This work addresses a critical limitation in existing ranking fairness approaches, which predominantly rely on exposure position while neglecting contextual factors such as time that significantly influence content providers’ actual revenue. To bridge this gap, the paper introduces the novel concept of “revenue fairness,” explicitly modeling the nonlinear relationship between time and income. It proposes a Dynamic Income Derivative-aware Ranking Framework (DIDRF) that dynamically adjusts ranking strategies based on marginal revenue gradients. By integrating Taylor expansion approximations within an online-offline joint optimization framework, DIDRF effectively captures temporal dynamics in revenue generation. Extensive experiments demonstrate that DIDRF consistently outperforms state-of-the-art methods across diverse time-revenue functions, achieving substantial improvements in both revenue fairness and overall ranking performance in both offline and online evaluations.

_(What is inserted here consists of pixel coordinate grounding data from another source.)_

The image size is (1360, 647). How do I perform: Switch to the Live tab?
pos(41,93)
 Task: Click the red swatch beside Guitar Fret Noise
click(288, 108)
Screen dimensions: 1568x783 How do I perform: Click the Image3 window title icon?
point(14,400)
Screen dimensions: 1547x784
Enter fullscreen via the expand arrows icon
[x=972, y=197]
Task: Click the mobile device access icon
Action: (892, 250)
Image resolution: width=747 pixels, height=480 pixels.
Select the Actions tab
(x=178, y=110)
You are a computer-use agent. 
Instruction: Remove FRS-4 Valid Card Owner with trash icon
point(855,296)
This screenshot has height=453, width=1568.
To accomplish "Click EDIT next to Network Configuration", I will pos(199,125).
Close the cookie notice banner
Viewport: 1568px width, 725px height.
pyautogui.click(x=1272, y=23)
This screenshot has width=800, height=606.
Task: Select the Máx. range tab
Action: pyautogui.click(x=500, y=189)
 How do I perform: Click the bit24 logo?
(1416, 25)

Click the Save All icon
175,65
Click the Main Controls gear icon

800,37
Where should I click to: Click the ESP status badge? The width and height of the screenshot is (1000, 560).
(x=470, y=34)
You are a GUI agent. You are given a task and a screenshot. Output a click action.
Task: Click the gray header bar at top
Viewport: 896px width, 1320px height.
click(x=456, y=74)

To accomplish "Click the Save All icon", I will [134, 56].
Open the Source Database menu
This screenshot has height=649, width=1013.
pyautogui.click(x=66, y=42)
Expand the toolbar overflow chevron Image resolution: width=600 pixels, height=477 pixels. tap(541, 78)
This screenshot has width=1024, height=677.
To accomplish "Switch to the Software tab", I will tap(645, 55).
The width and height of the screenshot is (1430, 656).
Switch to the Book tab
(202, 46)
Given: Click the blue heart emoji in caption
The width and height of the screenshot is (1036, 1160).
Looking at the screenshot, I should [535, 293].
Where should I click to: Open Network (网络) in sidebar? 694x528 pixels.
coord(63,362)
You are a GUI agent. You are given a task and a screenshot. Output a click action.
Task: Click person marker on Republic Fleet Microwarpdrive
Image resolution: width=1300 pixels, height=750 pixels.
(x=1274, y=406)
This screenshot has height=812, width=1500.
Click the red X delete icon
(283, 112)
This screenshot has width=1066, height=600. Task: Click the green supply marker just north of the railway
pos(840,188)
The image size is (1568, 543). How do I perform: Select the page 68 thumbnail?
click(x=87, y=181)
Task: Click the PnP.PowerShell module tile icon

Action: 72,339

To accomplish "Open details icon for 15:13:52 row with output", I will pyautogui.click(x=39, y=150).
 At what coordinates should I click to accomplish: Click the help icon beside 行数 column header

Ranking is central to information distribution in web search and recommendation. Nowadays, in ranking optimization, the fairness to item providers is viewed as a crucial factor alongside ranking relevance for users. There are currently numerous concepts of fairness and one widely recognized fairness concept is Exposure Fairness. However, it relies primarily on exposure determined solely by position, overlooking other factors that significantly influence income, such as time. To address this limitation, we propose to study ranking fairness when the provider utility is influenced by other contextual factors and is neither equal to nor proportional to item exposure. We give a formal definition of Income Fairness and develop a corresponding measurement metric. Simulated experiments show that existing-exposure-fairness-based ranking algorithms fail to optimize the proposed income fairness. Therefore, we propose the Dynamic-Income-Derivative-aware Ranking Fairness algorithm, which, based on the marginal income gain at the present timestep, uses Taylor-expansion-based gradients to simultaneously optimize effectiveness and income fairness. In both offline and online settings with diverse time-income functions, DIDRF consistently outperforms state-of-the-art methods.